Netgate Discussion Forum
    • Categories
    • Recent
    • Tags
    • Popular
    • Users
    • Search
    • Register
    • Login

    Super Micro C2758 crashes

    Scheduled Pinned Locked Moved 2.4 Development Snapshots
    17 Posts 4 Posters 5.0k Views
    Loading More Posts
    • Oldest to Newest
    • Newest to Oldest
    • Most Votes
    Reply
    • Reply as topic
    Log in to reply
    This topic has been deleted. Only users with topic management privileges can see it.
    • chrismacmahonC
      chrismacmahon
      last edited by

      looking at both crash reports (yesterday/today), you are having different call outs.

      Potentially add: hw.igb.num_queues=1 in loader.conf

      Hope that helps.

      Need help fast? Our support is available 24/7 https://www.netgate.com/support/

      Do Not PM For Help!

      1 Reply Last reply Reply Quote 0
      • A
        athurdent
        last edited by

        Thanks, I have added this and rebooted. Will report back.
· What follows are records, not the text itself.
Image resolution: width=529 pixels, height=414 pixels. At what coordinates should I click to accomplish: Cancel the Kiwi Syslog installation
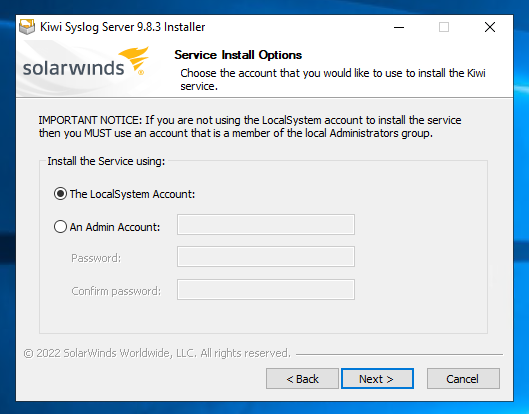tap(463, 379)
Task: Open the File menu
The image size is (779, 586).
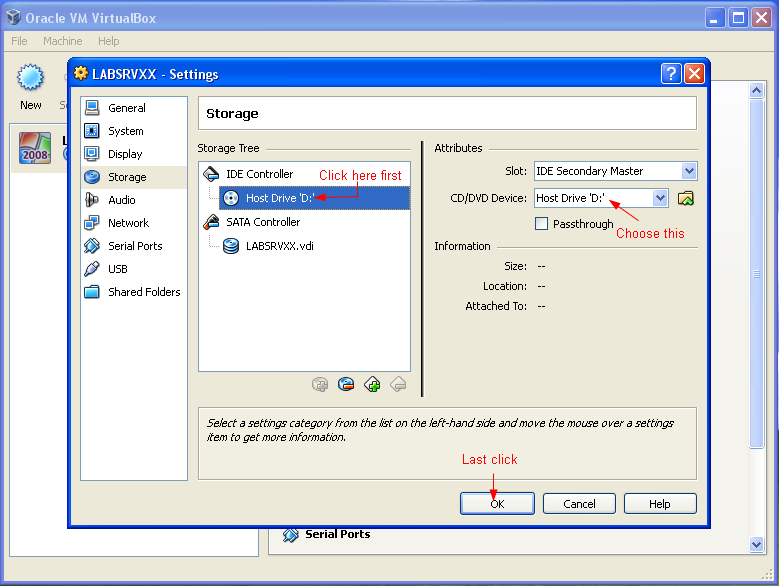Action: [19, 41]
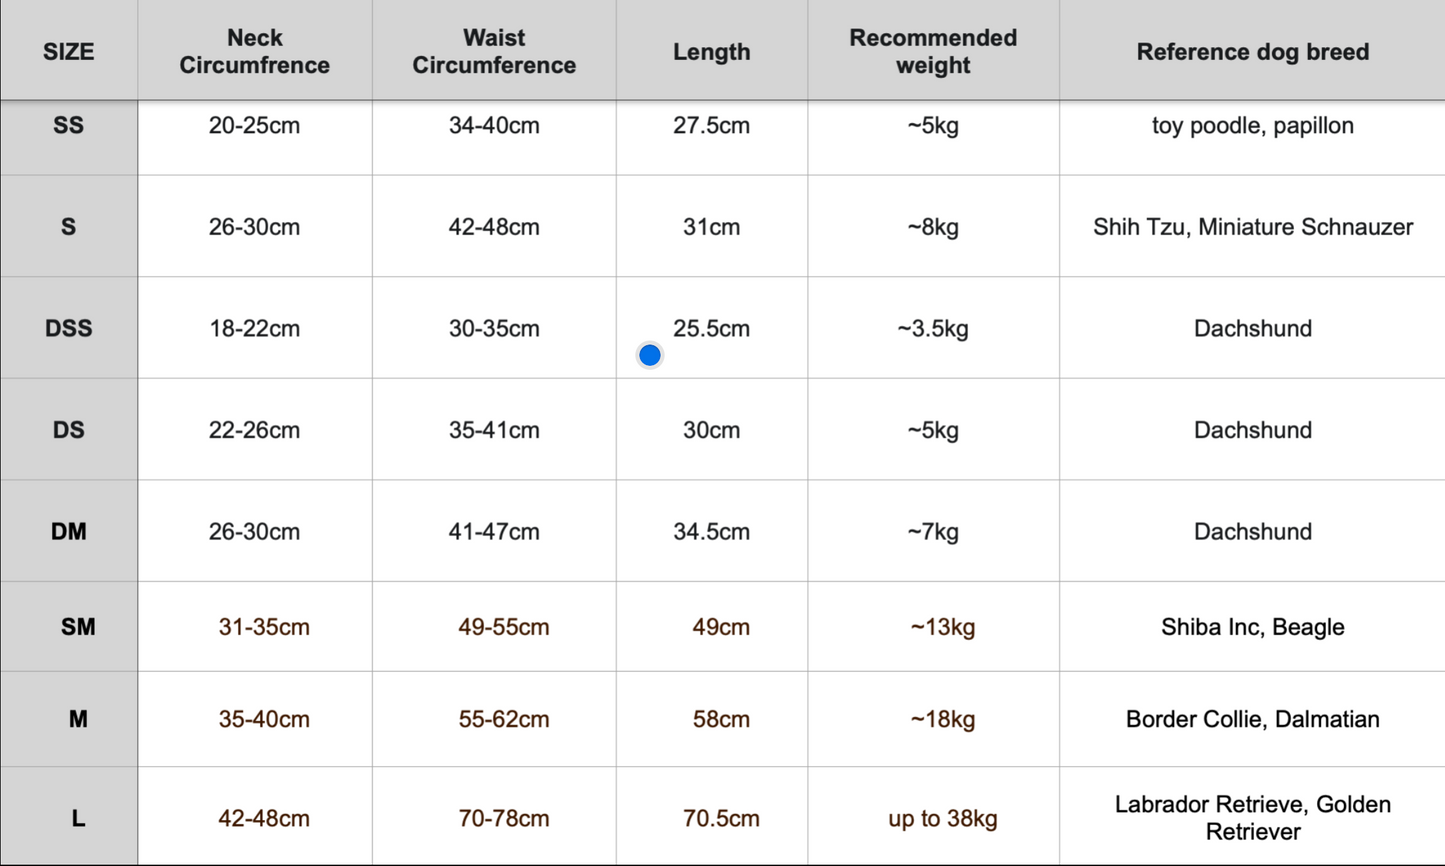This screenshot has height=866, width=1445.
Task: Select the toy poodle, papillon cell
Action: click(x=1252, y=126)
        1 Reply Last reply Reply Quote 0
        • w0wW
          w0w
          last edited by

          If "safe" hw.igb.num_queues=1 works for for you, then you can try
          hw.igb.num_queues=2
          C2758 is 8 core CPU and you have 4 intel ports, according to freebsd tuning guide https://calomel.org/freebsd_network_tuning.html

          1 Reply Last reply Reply Quote 0
          • A
            athurdent
            last edited by

            The board has been stable, so I modified the loader conf to use 2 queues. While there I also installed the latest snapshot and rebooted.
            On Sunday I upgraded to BIOS 1.1a, the board was on 1.1 before, forgot to mention that. Don't know if anything relevant has changed with this BIOS, as I cannot find any changelog / release notes from Supermicro.

            1 Reply Last reply Reply Quote 0
            • A
              athurdent
              last edited by

              OK, no luck with 2 queues.

              I can reboot the board with

              hping3 -c 100 -d 120 -S -w 64 -p 443 --flood 192.168.x.10
              

              from LAN to my DMZ (produces about 130000 states).
              I just send in the Crash Report for that.

              With only one queue I can even use "–rand-source" until the state table is full, no reboot.

              1 Reply Last reply Reply Quote 0
              • w0wW
                w0w
                last edited by

                I'll do the test on similar hardware later this week.

                1 Reply Last reply Reply Quote 0
                • A
                  athurdent
                  last edited by

                  Thanks w0w, looking forward to your results.

                  BTW the hping3 crash looked different:

                  panic: bpf_mcopy
                  cpuid = 6
                  KDB: enter: panic

                  Edit: Just found this on Reddit, so I guess only one queue per interface should be OK for everyone just passing traffic trough?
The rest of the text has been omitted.